Si el Vesubio sepultó a Pompeya y a Herculano a principios de la era cristiana, y en la Serie A el Nápoles está a punto de ser enterrado bajo la tierra árida del descenso, entonces Maradona ha llegado al lugar correcto. Su imperativo es, a la usanza de los titanes, salvar de la muerte al que más lo necesita. Así, el héroe es en la medida de las necesidades del otro, y dichas necesidades son, por supuesto, vitales para transformar al hombre corriente en una divinidad eterna.
La pelea es sencilla: o la lava y la ceniza de la montaña de fuego lo incineran, tal cual como sucedió con los habitantes de aquella época, o Maradona doma, con sus quiebres perfectos y con sus goles mitológicos, la fuerza de un volcán que escupe lava sin importar quien está en la ladera. Para el Napoli, equipo de la ciudad, el Vesubio representa, simbólicamente, esas escuadras del norte italiano a las que es casi imposible vencer.
Cuando Diego Maradona llega a Nápoles la tensión psicológica, social y económica se vuelve muy paradójica, porque una de las ciudades más pobres de Europa acaba de comprar al jugador más caro del mundo. La tarea es descomunal y el desafío que asume el D10S cuando el onceno napolitano lo convierte en su fichaje más preciado es, para él, un reto en el que no debe ni puede fallar. Como los gladiadores romanos, está preparado para derrotar, en las arenas del coliseo moderno (el estadio), a quien se le atraviese.
Al principio, cuando apenas había jugado unos cuantos cotejos, la magia del D10S se mostraba incierta, parecía más la punta del carbón que no alcanzó a convertirse en diamante. Era una chispa que anunciaba un fuego tímido. El felino dormido del volcán ruge anunciando la tragedia y, por si fuera poco, las aguas del Mediterráneo en la bahía se agitan febrilmente porque la escuadra del puerto no mira de frente a sus enemigos y, en cambio, actúa como un avestruz: clava la cabeza en la arena y expone el cuello ante las dentelladas del predador. Evita ver y escuchar la caída estruendosa de su cuerpo lacerado, enfermo.
El descenso a una categoría menor es inminente. Todo en Nápoles es horror: la gente, estupefacta, no puede creer que su héroe esté vencido. La afición, angustiada y desesperada, no dejará que la gloria anunciada con la presencia del astro se convierta en estatua de sal. Imposible una tregua; el equipo no puede perder la categoría y desplomarse en la B.
En los pasillos, en los zaguanes, en las calles, en las plazas, en las casas, en las iglesias y cuanto rincón se pueda imaginar, el D10S escucha, de viva voz de los napolitanos, que el único Salvador es él. Maradona, hecho jugador de clase mundial, se apropia de sus armas: la inteligencia, el balón y esa pierna zurda que, incluso, envidian los demás dioses. El héroe se ha ceñido el uniforme y ondea su capa. La ciudad de Nápoles, como una amante ardiente, le exige que vaya por ella y no la abandone. Ambos se necesitan en sus placeres clandestinos.

[Datos para localizar palabras y elementos]
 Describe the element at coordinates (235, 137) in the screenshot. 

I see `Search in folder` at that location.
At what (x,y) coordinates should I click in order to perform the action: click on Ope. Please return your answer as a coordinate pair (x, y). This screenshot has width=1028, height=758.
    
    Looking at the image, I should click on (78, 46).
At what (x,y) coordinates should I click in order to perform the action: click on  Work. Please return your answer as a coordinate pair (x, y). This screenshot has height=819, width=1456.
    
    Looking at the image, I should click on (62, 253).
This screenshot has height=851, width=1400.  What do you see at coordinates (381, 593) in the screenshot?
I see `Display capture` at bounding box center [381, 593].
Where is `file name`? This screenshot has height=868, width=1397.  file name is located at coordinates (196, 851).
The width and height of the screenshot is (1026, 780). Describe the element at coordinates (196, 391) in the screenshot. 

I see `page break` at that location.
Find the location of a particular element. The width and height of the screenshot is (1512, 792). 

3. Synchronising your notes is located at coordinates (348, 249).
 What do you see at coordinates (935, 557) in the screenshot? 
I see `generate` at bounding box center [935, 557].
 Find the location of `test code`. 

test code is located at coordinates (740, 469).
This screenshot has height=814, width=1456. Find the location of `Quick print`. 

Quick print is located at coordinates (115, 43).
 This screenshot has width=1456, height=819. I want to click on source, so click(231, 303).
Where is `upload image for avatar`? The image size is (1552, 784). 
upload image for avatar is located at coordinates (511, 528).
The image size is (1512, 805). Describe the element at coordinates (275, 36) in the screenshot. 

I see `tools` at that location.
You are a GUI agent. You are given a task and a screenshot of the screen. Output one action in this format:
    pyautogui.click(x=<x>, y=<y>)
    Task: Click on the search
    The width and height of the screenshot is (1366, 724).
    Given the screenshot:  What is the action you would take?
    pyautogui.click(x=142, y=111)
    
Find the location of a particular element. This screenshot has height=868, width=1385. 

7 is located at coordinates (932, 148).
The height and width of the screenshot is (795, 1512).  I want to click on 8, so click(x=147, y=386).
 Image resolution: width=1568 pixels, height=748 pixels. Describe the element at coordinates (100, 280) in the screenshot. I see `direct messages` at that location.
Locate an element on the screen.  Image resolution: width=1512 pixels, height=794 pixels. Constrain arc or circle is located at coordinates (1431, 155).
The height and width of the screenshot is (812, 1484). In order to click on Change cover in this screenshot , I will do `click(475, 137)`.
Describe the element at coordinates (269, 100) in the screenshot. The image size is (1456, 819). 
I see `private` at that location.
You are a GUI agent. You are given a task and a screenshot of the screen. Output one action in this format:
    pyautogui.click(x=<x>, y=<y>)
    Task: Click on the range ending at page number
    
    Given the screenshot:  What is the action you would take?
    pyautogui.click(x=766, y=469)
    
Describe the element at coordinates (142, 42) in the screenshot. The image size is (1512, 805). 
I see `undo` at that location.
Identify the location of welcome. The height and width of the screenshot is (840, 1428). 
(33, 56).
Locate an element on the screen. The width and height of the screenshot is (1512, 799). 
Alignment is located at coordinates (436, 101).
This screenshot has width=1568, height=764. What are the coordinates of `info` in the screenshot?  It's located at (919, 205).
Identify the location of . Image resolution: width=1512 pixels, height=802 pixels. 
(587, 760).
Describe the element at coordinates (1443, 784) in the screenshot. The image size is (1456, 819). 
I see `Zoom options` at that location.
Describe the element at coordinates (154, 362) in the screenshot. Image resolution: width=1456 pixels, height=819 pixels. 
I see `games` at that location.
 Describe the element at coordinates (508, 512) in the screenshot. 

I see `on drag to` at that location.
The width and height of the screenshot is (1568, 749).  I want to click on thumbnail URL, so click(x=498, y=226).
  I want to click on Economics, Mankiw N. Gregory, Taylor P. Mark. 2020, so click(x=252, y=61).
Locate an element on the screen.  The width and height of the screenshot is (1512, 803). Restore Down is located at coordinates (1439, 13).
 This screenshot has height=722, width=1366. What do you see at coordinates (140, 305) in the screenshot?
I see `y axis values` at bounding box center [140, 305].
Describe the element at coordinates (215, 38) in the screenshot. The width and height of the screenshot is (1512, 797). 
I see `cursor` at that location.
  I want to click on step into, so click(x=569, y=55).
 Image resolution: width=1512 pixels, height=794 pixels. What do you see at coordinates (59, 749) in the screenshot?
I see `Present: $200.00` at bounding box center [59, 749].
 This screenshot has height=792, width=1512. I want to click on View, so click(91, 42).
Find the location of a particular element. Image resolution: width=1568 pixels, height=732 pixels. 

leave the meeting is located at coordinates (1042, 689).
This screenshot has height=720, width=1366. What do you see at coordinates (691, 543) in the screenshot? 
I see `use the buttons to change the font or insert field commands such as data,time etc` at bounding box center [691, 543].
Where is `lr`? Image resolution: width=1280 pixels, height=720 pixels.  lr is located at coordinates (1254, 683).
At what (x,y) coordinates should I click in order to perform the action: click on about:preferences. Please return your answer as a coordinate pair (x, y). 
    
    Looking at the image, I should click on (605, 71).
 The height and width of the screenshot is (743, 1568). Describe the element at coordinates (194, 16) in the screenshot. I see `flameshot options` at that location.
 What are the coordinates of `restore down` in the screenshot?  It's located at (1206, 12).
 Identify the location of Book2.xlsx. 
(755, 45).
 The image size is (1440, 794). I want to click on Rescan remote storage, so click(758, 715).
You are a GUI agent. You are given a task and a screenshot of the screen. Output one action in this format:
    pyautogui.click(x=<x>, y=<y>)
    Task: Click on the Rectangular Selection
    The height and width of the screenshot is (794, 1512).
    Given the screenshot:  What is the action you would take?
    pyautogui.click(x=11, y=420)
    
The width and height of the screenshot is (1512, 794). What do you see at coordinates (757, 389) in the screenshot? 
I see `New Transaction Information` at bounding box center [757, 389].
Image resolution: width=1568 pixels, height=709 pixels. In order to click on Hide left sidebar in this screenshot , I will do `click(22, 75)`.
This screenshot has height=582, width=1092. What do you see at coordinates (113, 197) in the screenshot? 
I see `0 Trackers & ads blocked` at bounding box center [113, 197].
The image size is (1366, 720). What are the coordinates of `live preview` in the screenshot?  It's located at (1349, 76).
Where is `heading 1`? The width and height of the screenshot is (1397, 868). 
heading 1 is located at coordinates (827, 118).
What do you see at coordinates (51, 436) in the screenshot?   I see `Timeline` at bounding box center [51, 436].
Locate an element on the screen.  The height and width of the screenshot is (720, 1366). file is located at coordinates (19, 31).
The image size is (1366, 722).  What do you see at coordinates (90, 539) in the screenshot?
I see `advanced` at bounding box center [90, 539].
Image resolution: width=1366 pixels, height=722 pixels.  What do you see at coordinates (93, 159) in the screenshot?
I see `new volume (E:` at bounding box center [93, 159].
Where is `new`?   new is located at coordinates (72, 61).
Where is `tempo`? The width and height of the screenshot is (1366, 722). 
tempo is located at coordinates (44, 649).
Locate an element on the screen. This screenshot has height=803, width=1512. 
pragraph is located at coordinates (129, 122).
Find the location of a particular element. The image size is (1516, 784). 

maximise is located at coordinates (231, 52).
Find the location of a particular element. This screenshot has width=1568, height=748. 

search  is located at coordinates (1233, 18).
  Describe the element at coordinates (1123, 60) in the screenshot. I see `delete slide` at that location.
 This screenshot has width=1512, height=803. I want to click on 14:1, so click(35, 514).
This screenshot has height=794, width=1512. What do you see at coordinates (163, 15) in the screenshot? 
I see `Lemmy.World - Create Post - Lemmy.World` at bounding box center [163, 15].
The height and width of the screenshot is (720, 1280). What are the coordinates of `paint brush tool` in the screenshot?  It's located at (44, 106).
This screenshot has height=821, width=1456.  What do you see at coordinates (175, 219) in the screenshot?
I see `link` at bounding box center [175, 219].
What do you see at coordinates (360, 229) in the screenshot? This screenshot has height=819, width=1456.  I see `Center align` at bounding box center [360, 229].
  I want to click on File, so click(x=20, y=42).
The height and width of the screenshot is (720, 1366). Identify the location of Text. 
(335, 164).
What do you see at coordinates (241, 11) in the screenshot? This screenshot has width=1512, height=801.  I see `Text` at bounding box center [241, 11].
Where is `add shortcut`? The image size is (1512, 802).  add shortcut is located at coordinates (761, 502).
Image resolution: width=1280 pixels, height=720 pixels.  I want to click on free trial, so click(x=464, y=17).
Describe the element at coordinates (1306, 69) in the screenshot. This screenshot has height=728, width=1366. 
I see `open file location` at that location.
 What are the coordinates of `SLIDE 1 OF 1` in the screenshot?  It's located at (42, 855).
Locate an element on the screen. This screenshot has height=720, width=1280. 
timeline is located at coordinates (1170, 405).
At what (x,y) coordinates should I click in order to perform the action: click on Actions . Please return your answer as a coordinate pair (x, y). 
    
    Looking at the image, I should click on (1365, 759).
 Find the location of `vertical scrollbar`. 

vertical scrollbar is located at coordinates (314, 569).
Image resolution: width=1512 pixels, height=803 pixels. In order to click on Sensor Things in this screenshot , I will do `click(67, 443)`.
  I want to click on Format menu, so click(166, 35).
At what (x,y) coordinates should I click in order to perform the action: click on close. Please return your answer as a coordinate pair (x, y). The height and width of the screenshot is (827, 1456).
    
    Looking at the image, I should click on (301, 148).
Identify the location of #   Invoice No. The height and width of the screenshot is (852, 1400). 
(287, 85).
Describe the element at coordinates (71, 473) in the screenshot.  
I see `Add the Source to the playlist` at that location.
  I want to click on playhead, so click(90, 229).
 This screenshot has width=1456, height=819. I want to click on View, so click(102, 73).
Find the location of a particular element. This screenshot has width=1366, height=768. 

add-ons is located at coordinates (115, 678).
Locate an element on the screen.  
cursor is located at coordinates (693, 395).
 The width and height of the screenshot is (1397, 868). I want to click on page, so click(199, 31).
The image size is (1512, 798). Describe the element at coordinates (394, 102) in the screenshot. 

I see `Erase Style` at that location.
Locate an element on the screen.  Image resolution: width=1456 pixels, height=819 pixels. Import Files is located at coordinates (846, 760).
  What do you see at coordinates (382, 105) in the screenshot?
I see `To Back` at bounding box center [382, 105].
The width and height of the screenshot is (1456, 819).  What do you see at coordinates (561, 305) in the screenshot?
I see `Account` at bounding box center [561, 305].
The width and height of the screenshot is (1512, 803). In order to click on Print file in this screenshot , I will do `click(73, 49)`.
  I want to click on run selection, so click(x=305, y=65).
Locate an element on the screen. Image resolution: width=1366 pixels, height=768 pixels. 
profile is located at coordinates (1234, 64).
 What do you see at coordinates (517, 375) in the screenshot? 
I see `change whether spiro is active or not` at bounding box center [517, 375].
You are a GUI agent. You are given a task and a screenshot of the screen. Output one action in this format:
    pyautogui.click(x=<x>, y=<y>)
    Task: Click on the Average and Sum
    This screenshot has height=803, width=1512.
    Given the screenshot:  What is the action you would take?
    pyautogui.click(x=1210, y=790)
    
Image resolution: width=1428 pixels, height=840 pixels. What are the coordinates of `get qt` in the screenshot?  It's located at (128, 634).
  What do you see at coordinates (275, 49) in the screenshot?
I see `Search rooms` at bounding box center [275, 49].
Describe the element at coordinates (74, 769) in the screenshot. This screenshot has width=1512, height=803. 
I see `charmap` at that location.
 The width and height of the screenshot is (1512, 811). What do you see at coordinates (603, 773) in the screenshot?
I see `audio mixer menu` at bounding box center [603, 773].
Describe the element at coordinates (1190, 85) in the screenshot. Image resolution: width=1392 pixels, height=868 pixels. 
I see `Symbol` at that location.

[ENUNCIADO]
En el texto sobre Maradona en Nápoles, ¿qué representa simbólicamente el Vesubio para el Napoli? Las entradas provienen de otra fuente.

[RESULTADO]
Las escuadras del norte italiano a las que es casi imposible vencer.